The number $15127$ is of course the trace of the $20$-th power of the golden ratio ...

I think that trying to find a Lucas-like test for repunits is an interesting problem. It is certainly not true that "standard methods" would test repunits numbers faster for primality than such a Lucas-like test.
Indeed, the largest primes known are Mersenne primes, proved prime by the Lucas-Lehmer test. These numbers are far larger than what general purpose primality tests can deal with.

However, the algorithm proposed by pedja does not seem to provide such a Lucas-like test. It is easy to prove that a prime repunit passes his test. However, as Franz Lemmermeyer wrote, the point of a Lucas-like test is to prove that repunits that do not pass the test, are not prime.

For a given repunit $p$ pedja's algorithm essentially checks that $a^{p-1}\equiv 1$ mod $p$ for some very specific residue $a$ mod $p$ (related to the golden ratio). When $p$ is prime this is of course true. Probably it is always false when $p$ is a repunit that is not prime. However, there is no hope of proving this. That's the point.

The classical Lucas-Lehmer test for Mersenne numbers $2^n-1$ exploits the special shape of these numbers. It checks that a certain element $x$ in a certain multiplicative group has order $2^n$. If $2^n-1$ is prime, this must be true. The point of the Lucas-Lehmer test is that, conversely, the fact that $x$ has order $2^n$ proves that $2^n-1$ is prime.

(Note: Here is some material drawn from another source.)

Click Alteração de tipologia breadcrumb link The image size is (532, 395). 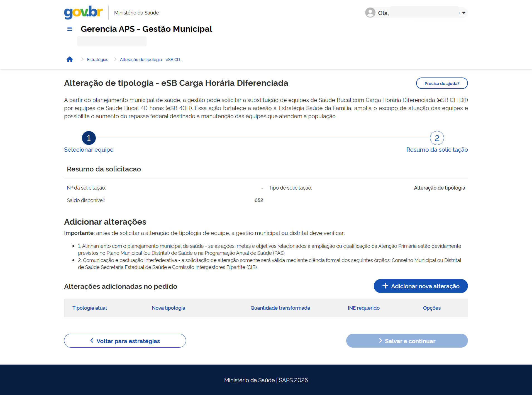[151, 60]
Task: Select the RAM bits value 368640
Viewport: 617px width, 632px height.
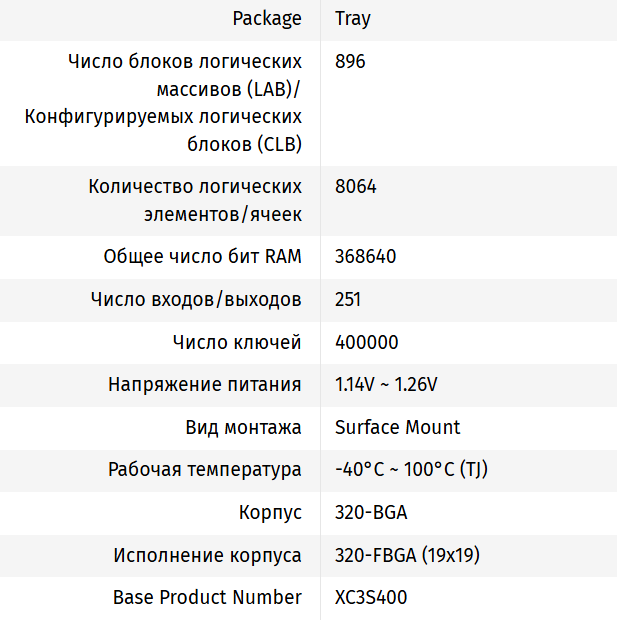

A Lucas-Lehmer test for repunits should exhibit an element of order $10^n$ in some algebraic group. I don't see anything like that in pedja's algorithm. Indeed, the algorithm that he/she proposes for Mersenne numbers does not even boil down to the classical Lucas algorithm since the computation takes place in the multiplicative group of integers modulo $2^n-1$, which does not contain any elements of order $2^n$.

Final remark: just as for Mersenne primes, there are probably infinitely many prime repunits. So Lemmermeyer's approach for proving pedja's conjecture is not a very good one.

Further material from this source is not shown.